2013.09.02
# 雑誌

特別ルポ「連続放火殺人」の集落で見たものは…山口・八つ墓村あれから起きたこと

週刊現代 プロフィール

●犯人はいま何を語っているのか?

 逮捕された直後の周南署副署長の話によると、保見は事情聴取に対して暴れるような様子もなく、大人しく捜査官の話を聞いていたという。ただ、自分が殺害した被害者たちとの関係などに言及できる状態ではなかったようだ。

 逮捕から日が経つにつれ、「被害者や遺族に対して申し訳ない気持ちがある」と弁護人に話すなど、少しずつ事件についての思いを語り出している状況だ。しかし、遺族に対する謝罪の弁を述べた直後に「過去にいろんなことがあった」という言葉も漏らしたという。5名もの人間を殺しながら、被害者たちに対する恨み辛みはなくならないようだ。

 また、保見は事件当日に大量の睡眠薬を摂取し、当時の記憶が曖昧だと語っているという。犯行当時の責任能力に関わるこの問題は、今後大きくクローズアップされる可能性がある。

愛犬とは永遠の別れ

●弁護人はどんな人がついているのか?

 事件の担当弁護人は、山田貴之弁護士と沖本浩弁護士の2名。両氏とも山口県弁護士会所属で、国選弁護人として選任された。山田弁護士は、山口地検と山口県警に対して、取り調べの全過程を録音、録画する全面可視化を申し入れ、また保見との接見を毎日行うなど、意欲的な弁護活動を行っている。

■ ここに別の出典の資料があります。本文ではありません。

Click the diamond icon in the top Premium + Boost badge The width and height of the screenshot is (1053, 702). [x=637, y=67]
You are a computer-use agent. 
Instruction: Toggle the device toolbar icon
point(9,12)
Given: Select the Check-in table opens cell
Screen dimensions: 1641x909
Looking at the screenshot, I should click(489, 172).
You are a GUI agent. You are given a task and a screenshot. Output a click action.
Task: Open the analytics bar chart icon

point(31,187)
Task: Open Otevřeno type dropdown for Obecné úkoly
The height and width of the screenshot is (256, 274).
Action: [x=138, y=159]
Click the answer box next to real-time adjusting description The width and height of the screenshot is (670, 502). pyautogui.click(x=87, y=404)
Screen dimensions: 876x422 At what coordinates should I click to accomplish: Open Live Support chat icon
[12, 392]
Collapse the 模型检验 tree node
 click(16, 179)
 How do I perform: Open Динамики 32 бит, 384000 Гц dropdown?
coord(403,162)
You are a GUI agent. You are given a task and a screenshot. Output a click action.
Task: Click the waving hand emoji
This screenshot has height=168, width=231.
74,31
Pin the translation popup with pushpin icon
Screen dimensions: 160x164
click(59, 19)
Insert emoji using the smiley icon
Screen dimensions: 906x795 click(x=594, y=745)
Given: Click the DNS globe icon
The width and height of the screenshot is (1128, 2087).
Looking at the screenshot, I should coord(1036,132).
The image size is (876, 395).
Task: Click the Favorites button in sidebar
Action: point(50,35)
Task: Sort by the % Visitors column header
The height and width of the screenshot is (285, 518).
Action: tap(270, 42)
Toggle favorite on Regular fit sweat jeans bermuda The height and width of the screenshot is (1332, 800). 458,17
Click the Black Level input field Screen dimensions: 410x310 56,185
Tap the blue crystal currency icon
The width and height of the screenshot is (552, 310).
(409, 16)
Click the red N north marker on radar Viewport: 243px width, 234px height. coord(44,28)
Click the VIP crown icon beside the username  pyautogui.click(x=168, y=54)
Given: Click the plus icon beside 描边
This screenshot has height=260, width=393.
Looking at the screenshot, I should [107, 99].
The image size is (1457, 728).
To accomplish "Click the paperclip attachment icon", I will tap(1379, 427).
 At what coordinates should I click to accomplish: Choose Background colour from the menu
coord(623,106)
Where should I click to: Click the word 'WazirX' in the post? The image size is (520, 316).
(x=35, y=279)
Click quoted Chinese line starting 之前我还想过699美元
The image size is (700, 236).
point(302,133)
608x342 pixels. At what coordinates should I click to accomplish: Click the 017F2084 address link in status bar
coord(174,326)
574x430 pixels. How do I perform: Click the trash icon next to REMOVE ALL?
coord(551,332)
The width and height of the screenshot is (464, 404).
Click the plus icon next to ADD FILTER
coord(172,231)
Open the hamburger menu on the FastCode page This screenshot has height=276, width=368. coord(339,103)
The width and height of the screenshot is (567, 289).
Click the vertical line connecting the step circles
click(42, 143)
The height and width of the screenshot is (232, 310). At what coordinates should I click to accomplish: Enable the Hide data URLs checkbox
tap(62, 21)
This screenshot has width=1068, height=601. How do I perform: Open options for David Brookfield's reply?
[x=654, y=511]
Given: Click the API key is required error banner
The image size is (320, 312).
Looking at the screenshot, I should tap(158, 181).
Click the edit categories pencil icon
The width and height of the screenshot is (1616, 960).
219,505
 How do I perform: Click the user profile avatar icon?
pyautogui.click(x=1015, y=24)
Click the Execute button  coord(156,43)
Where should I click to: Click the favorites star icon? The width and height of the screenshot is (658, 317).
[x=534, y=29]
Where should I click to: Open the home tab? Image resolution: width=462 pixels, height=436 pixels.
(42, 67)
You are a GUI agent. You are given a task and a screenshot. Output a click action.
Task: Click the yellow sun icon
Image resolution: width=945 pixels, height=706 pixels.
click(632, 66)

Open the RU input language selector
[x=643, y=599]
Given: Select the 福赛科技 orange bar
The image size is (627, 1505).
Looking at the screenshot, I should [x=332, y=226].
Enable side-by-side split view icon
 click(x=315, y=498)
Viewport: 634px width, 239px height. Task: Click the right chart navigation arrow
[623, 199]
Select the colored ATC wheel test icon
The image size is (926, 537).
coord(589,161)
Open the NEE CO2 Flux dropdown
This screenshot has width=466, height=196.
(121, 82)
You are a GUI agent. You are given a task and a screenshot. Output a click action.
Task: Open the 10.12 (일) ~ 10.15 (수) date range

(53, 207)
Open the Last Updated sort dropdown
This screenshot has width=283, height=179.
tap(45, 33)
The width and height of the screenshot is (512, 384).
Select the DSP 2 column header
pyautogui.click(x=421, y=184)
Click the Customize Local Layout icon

 今後、保見の代弁者である両氏の役割は極めて重要となってくる。

●犯人の親族はどうしている?

 郷集落からおよそ10km離れた場所に住んでいた姉は、保見が逮捕された直後に事件の混乱を避け、身を隠した。現在でも姉の家には人が戻ってきた様子はなく、もぬけの殻のまま。事件が落ち着くまでは、家に戻ることはおそらくないだろう。

●愛犬はどうなった?

 保見は自宅でゴールデンレトリバーを飼っていた。オリーブという名前で雄の8歳(推定)。事件後家に置き去りにされていたが、事件発生から4日後、動物愛護団体によって保護された。ところが翌日、保見が身柄を拘束された1分後に急死してしまう。